- Born: 4 September 1997 (age 29) Amiens, France

Gymnastics career
- Discipline: Women's artistic gymnastics
- Country represented: France; (2012-2016);
- Club: Henin Gym
- Retired: 2016

= Valentine Pikul =

French artistic gymnast

Valentine Pikul (born 4 September 1997) is a French former artistic gymnast. She competed for France at the 2015 European Games and at the 2015 World Championships.

== Gymnastics career ==
Pikul made her international debut at the 2012 International Gymnix in Montreal where the French team won the bronze medal. Individually, Pikul finished 7th in the uneven bars event final. Then at the 2012 Junior European Championships, she competed with Louise Vanhille, Claire Martin, Clara Chambellant, and Maëlys Plessis, and the team finished 7th. Pikul finished 21st in the all-around final.

Pikul made her senior debut at the 2014 French Championships where she won the silver medals in the all-around, uneven bars, and balance beam behind Youna Dufournet and on vault behind Marine Brevet. She competed at the 2014 European Championships alongside Brevet, Dufournet, Claire Martin, and Valentine Sabatou, and the team finished 11th in the qualification round. At the Élite Gym Massilia in Marseille, she finished 5th in the all-around.

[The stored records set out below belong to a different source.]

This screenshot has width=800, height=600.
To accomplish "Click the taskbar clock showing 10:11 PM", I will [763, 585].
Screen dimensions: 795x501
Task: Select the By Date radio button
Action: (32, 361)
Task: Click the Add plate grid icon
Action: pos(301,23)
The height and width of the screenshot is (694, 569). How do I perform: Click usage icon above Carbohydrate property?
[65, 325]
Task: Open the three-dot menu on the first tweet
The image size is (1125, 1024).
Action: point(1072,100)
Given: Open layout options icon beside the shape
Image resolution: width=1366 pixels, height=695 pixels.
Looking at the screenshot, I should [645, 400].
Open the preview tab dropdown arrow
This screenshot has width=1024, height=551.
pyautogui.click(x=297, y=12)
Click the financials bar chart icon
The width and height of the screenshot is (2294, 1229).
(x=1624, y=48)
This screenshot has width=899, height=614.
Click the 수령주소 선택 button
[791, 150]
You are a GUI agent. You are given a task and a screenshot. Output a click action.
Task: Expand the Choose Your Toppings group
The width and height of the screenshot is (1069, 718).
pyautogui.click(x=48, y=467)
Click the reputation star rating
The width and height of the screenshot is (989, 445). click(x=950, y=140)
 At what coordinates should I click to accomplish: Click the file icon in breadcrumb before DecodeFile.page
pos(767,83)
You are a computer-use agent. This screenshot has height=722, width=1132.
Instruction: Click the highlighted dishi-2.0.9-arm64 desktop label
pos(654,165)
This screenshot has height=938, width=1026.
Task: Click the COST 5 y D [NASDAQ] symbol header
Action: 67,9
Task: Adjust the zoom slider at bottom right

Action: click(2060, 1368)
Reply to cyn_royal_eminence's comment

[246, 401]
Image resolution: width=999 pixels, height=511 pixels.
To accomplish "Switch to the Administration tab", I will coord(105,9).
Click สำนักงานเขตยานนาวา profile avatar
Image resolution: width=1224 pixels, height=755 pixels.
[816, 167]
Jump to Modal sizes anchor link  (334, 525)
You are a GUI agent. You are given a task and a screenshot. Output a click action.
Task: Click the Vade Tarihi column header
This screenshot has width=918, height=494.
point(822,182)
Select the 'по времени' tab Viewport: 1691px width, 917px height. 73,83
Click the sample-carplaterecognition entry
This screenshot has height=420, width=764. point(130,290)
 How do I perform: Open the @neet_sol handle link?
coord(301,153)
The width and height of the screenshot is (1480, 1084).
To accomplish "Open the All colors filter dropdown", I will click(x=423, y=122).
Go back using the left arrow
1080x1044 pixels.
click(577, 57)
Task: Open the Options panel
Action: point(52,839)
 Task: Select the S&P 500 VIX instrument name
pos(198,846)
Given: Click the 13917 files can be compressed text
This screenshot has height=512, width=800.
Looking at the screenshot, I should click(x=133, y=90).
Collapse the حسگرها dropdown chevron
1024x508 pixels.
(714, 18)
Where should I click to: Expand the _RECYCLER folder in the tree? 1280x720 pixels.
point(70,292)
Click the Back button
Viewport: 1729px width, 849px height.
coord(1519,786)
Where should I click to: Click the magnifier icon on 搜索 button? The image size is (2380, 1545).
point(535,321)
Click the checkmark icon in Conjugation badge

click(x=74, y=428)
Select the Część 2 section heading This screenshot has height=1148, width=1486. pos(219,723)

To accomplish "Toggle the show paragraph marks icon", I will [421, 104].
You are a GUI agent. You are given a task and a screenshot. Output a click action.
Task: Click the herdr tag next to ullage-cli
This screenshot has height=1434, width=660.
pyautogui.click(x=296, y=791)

At the 2015 French Championships, Pikul finished 4th on the uneven bars. She competed at the 2015 City of Jesolo Trophy where the French team finished 4th, and Pikul finished 5th in the uneven bars event final with a score of 14.050. She then competed at the 2015 European Games alongside Marine Brevet and Anne Kuhm, and they finished 4th in the team competition. Pikul finished 8th in the all-around final with a total score of 52.999, and she finished 6th in the floor exercise event final. She was then selected to compete at the 2015 World Championships with Marine Brevet, Loan His, Anne Kuhm, Claire Martin, and Louise Vanhille, and they finished 10th in the qualification round.

At the 2016 French Championships, Pikul finished 9th in the all-around. She was not selected for the 2016 Olympic Team, and she then retired due to injuries.